Sen, hiç sevdiğine nar taneledin mi?

Sen, hiç birken bin tane oldun mu?

Sen, hiç aşkın nar hali oldun mu?

hüzün zamanlarının başlangıcı derler…sonbahar hüzün getirir, yapraklar alacalanır, insanın içini de alacalık sararmış…

sonbaharın hüznüne, hazana inat meyvesi…nar

alacalığa inat kıpkırmızı, ateş gibi, alacalığı kıskandırırcasına...sonbahara sitemkar, aşka davetkar, canlı mı canlı, diri mi diri…muzip bir gülümseme, döne savrula düşen yapraklara alayvari

binlerceniz düşerken toprağa, "aşkın nar hali" olurum…“bir taneden bin tane”

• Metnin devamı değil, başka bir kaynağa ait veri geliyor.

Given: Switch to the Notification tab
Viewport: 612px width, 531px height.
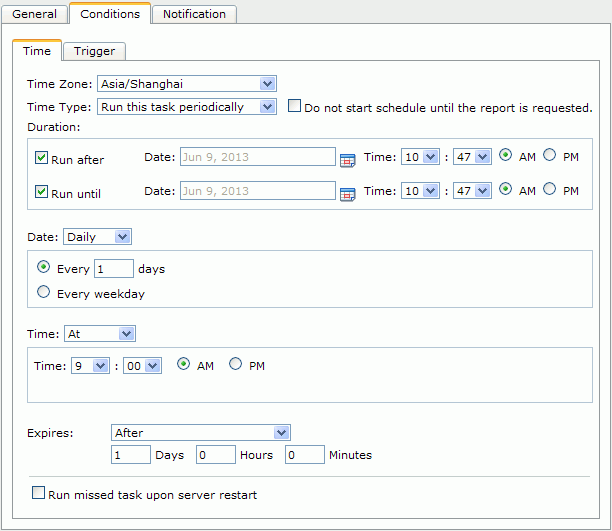Looking at the screenshot, I should pyautogui.click(x=194, y=14).
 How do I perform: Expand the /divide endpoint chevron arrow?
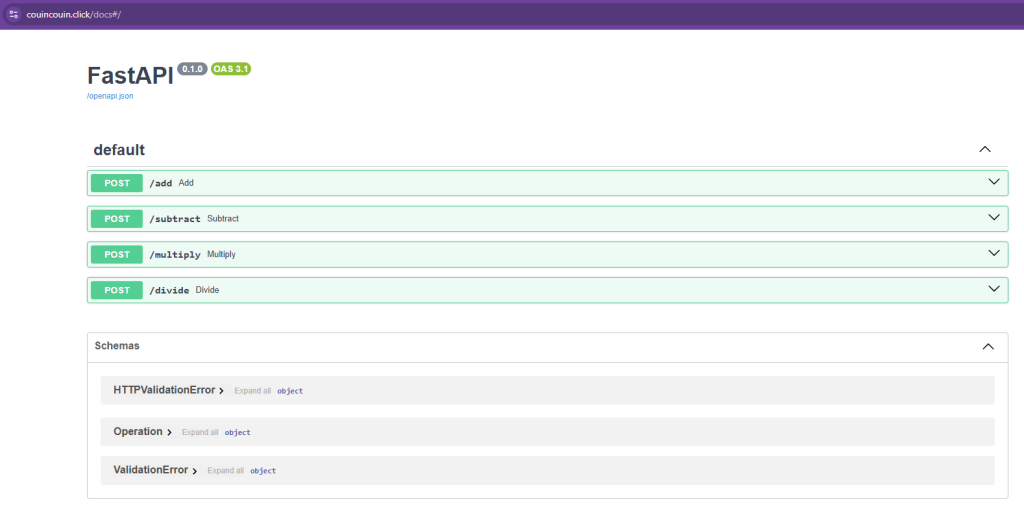coord(993,290)
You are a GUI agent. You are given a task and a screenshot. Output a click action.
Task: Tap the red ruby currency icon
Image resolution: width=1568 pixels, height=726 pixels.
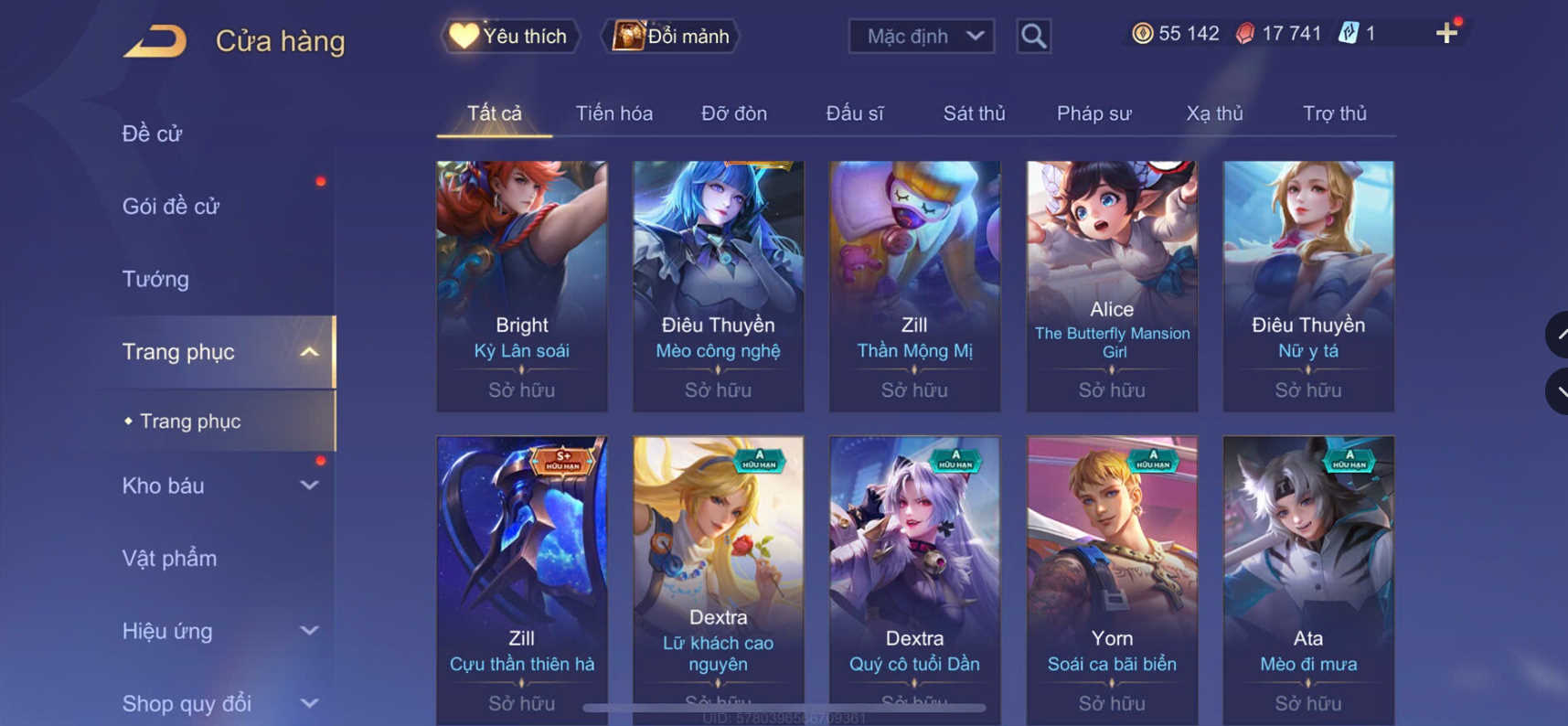click(1244, 34)
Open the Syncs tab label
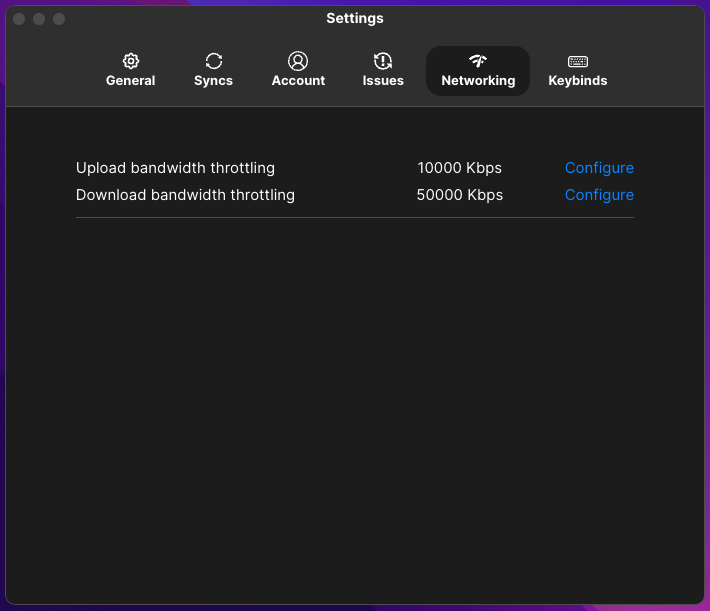 (x=213, y=81)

kenetlenirim, sım sıkı, sırt sırta, yan yana, omuz omuza…"bin taneden bir tane” olurum

özlem olurum, sevgi olurum…sevinç olurum, bir taneden bin tane yürek, bin taneden bir tane aşk olurum

çoğalan, artan olurum…artanın, artıranın olurum, birleştikçe bereketlenir, ayrıldıkça özlemin olurum

“nar mevsimini mi bekledin?”…

zordur narı ayıklamak, bir taneden bin taneye dönüştürmek…her babayiğidin harcı değildir, üstüne üstlük lekelendin mi kan kırmızısı suyuyla, kolay kolay çıkmaz, kazınır üstüne, başına, yüreğine…

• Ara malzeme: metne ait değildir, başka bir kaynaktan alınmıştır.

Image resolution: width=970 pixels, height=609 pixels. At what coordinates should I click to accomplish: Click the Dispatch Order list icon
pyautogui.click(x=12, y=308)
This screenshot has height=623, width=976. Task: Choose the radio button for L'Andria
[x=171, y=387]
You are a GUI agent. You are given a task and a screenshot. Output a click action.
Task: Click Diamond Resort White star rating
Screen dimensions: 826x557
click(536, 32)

hep nar mevsimini hatırlarsın, alacaya inadını, hazana sitemini, sevince sarılışını, sevgiliye kavuşmayı

“nar mevsimiydi” dersin, bir taneden bin tane olabilmenin mevsimi…

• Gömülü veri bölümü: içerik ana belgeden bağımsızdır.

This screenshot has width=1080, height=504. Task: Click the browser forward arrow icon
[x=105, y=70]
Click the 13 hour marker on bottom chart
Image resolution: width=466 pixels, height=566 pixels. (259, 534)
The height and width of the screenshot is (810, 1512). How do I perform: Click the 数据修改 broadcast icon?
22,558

“ içimde ne çok biriktin”…

tek tek, tanelersin de tanelersin, parmakların kıpkırmızı…yüreğin alev alev, öylece dizersin tabağa, pırıl pırıl, rengi gözünü kamaştırır…taneledikçe çoğalırsın, kovarsın alacalığı…her tanede bin tane sen ve ben!

“nar mevsimi” geldi…her ağaçta bir nar, her narda bin nar tanesi olmanın keyfi de geldi

Sen, hiç sevdiğine nar taneledin mi?